TEXTO APRESENTADO:
Da FOLHA

Por DRAUZIO VARELLA

Dobre a língua antes de xingar o sistema público nacional, que oferece assistência médica como nenhum outro

Na abertura da Olimpíada de Londres, os britânicos colocaram três letras no centro do gramado: NHS. Referiam-se ao National Health Service, orgulho maior do país. Imagine as críticas, prezada leitora, se tivéssemos feito o mesmo: SUS, no meio do campo naquele espetáculo que foi cerimônia de abertura dos Jogos Olímpicos, no Rio de Janeiro.

O SUS é a instituição mais vilipendiada da vida brasileira. Só fizemos alguma ideia da sua importância quando nos demos conta de que sem ele a pandemia teria causado uma tragédia ainda mais devastadora.

O NHS, entretanto, é um sistema pequeno comparado ao SUS. É bem mais fácil organizar a saúde num país com 67 milhões de habitantes, dono de um império colonial até ontem, com um dos níveis educacionais mais altos do mundo e renda per capita quase quatro vezes superior à nossa.

Quero ver é levar a saúde para 213 milhões de pessoas, das quais, segundo o IBGE, 52 milhões são pobres e 13 milhões vivem abaixo da linha da pobreza, espalhadas por um território de dimensão continental, com desigualdades de renda abissais. Se somarmos os brasileiros pobres com os que estão na miséria, chegamos à população do Reino Unido.

Digo essas coisas, prezada leitora, por causa de uma reportagem que li no jornal The Guardian, cujo título é “Quase 6 milhões de pessoas estão na lista de espera por tratamento hospitalar na Inglaterra”.

A lista de espera por tratamentos não urgentes inclui cirurgias de joelhos, próteses de fêmur, cataratas e muitas outras. Em outubro último, havia 5.975.216 pessoas na fila, portanto um em cada dez cidadãos do Reino Unido.

Segundo a Constituição do NHS, não menos do que 92% dos pacientes devem ser hospitalizados no máximo em 18 semanas, contadas a partir do dia em que o médico generalista pediu a internação. No entanto, 34% (mais de 2 milhões) continuam à espera além desse prazo. Pior, 312 mil aguardam vaga há mais de um ano.

Os trabalhistas acusam o governo conservador de erros administrativos na condução do NHS, que teria entrado na pandemia já com déficit de 100 mil profissionais nos serviços de saúde e 112 mil na assistência social.

Associações que reúnem médicos, enfermeiras e gestores têm alertado que a segurança dos pacientes está em perigo. O Royal College of Emergency Medicine estima que ocorram 6.000 mortes anuais por atendimento inadequado, nos serviços de emergência superlotados. O número de pessoas obrigadas a aguardar mais de 12 horas para conseguir um leito nas emergências ultrapassa 10 mil.

INFORMAÇÕES FORNECIDAS:
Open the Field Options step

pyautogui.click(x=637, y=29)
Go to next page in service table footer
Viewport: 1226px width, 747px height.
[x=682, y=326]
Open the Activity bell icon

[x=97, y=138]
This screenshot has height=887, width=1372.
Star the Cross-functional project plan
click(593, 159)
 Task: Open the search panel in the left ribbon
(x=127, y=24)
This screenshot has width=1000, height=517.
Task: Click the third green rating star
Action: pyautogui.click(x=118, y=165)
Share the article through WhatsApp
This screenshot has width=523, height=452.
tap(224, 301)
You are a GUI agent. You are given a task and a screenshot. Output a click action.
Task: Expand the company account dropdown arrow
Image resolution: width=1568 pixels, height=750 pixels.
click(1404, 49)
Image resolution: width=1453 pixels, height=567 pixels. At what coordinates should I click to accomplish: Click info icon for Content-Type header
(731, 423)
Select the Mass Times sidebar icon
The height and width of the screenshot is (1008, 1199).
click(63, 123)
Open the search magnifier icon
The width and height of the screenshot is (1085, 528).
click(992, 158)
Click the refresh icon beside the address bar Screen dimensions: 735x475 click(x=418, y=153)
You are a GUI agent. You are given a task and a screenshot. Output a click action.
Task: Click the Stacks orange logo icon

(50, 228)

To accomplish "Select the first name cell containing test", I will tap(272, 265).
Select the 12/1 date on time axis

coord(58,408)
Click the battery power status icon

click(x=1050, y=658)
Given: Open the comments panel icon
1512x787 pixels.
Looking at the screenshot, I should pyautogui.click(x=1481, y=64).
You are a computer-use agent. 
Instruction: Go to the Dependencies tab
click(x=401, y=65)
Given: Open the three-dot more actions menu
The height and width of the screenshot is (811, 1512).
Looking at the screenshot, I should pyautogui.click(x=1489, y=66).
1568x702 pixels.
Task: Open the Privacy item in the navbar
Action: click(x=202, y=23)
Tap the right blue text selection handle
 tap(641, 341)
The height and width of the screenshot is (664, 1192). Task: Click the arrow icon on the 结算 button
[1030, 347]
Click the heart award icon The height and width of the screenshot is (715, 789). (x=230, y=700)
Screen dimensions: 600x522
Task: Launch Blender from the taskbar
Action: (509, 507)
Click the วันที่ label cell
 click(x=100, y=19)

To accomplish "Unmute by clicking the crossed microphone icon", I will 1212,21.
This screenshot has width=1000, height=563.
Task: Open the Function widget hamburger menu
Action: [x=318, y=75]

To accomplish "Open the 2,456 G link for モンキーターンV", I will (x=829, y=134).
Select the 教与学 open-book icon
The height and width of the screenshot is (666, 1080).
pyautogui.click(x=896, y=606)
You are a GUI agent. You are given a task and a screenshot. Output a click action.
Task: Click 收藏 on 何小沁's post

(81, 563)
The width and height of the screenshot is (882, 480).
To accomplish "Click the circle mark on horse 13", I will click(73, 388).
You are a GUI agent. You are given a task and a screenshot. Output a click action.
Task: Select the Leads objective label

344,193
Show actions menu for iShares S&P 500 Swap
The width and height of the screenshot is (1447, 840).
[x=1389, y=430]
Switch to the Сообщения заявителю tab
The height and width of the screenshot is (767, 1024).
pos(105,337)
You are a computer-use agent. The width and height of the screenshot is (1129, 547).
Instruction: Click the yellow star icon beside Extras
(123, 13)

REQUISITOS DO EXERCÍCIO:
1. Atualize o trecho do texto sobre o SUS que começa em "O SUS é a instituição" e termina em "tragédia ainda mais devastadora.", trocando "vilipendiada" por "criticada".
2. No texto sobre o SUS, quantas mortes anuais o Royal College of Emergency Medicine estima que ocorram por atendimento inadequado nos serviços de emergência superlotados?

RESPOSTAS DAS TAREFAS:
1.
O SUS é a instituição mais criticada da vida brasileira. Só fizemos alguma ideia da sua importância quando nos demos conta de que sem ele a pandemia teria causado uma tragédia ainda mais devastadora.

2. 6.000 mortes por ano.